The ASEC team decided to name the group Dalbit, which is the Korean word for moonlight, due to the group’s nocturnal attack pattern. The group’s attack campaign was first uncovered in August 2022, and the ASEC team has been monitoring the group’s activities since then.
The group’s tactics have evolved over time, with the most recent attacks utilizing a Fast Reverse Proxy (FRP) to gain access to their targets. FRP is a technique that allows attackers to bypass network firewalls and other security measures by creating a proxy server that can route traffic from the attacker’s machine to the target’s network.

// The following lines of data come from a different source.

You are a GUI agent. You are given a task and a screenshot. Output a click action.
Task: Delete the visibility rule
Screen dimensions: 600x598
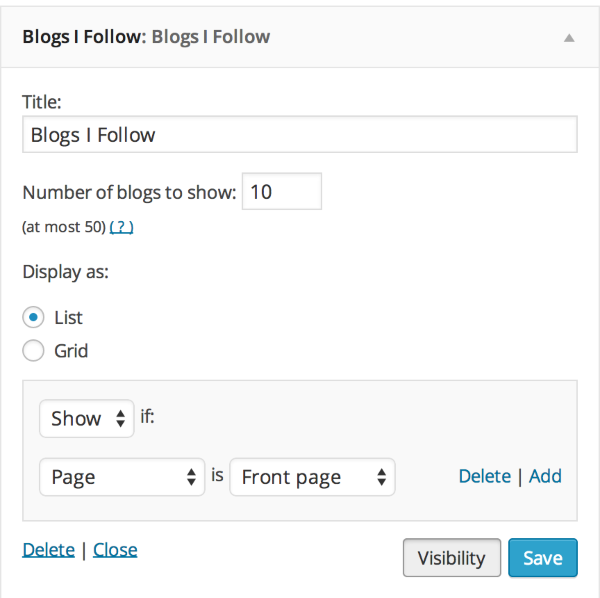pyautogui.click(x=484, y=476)
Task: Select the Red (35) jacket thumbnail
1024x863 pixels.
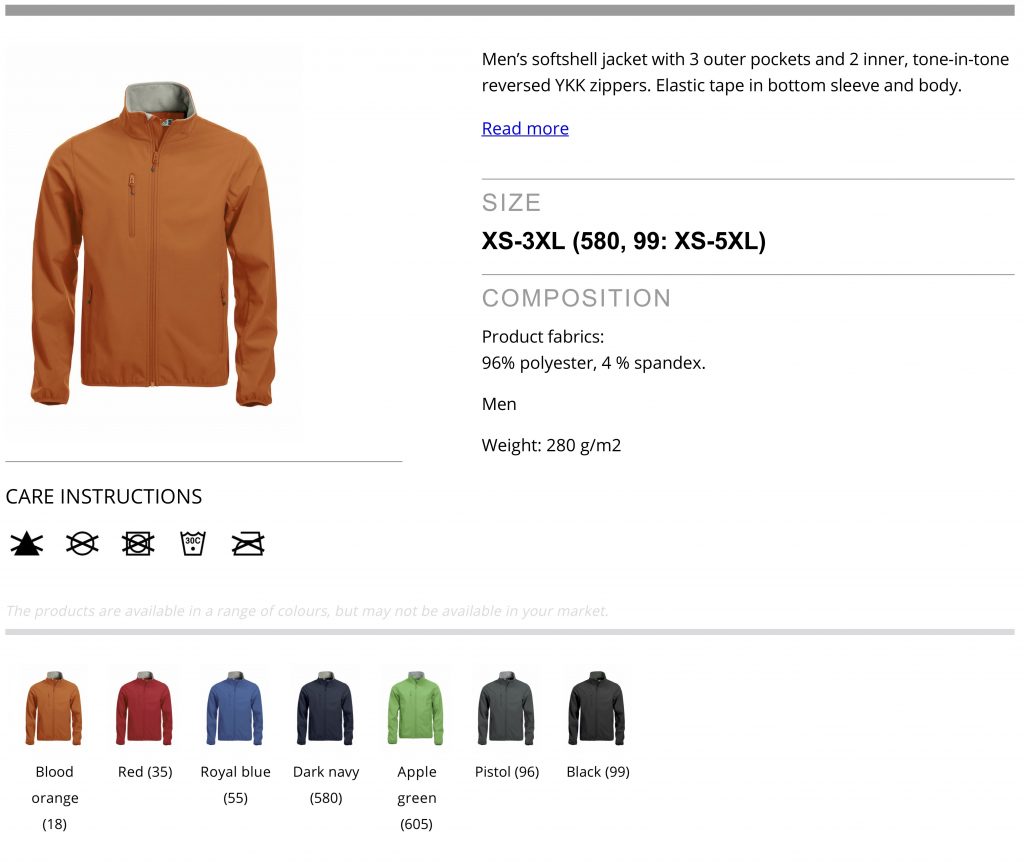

The group’s attacks have been carried out using a variety of techniques, including malware, phishing emails, and SQL injection attacks. Once the group gains access to a company’s network, it will attempt to steal sensitive information or install ransomware to extort money from the victim.
The ASEC team has stated that the group’s attacks are highly sophisticated and are likely being carried out by a team of experienced hackers. The group is believed to be based in China, but it is unclear who is funding the group’s activities.
In response to the attacks, Korean authorities have urged companies to take steps to protect their networks from cyber attacks. This includes regularly updating their security systems and training employees to be vigilant against phishing emails and other social engineering attacks.
Experts have also warned that companies need to be prepared for the possibility of a cyber attack and have a plan in place to respond quickly in the event of an attack. This includes having backups of important data and systems, as well as a plan for how to communicate with employees and customers in the event of a data breach.
The attacks by Dalbit highlight the growing threat of cyber attacks against businesses around the world. With more companies relying on digital technology to conduct their operations, the risk of cyber attacks has increased dramatically in recent years. Businesses must take proactive steps to protect themselves from these threats, including investing in robust cybersecurity systems and training their employees to be vigilant against potential threats.
As the Dalbit hacker group continues its attacks against Korean companies, it is clear that the threat of cyber attacks is not going away anytime soon. Companies must remain vigilant and take proactive steps to protect themselves from these threats, or risk becoming the next victim of a cyber attack.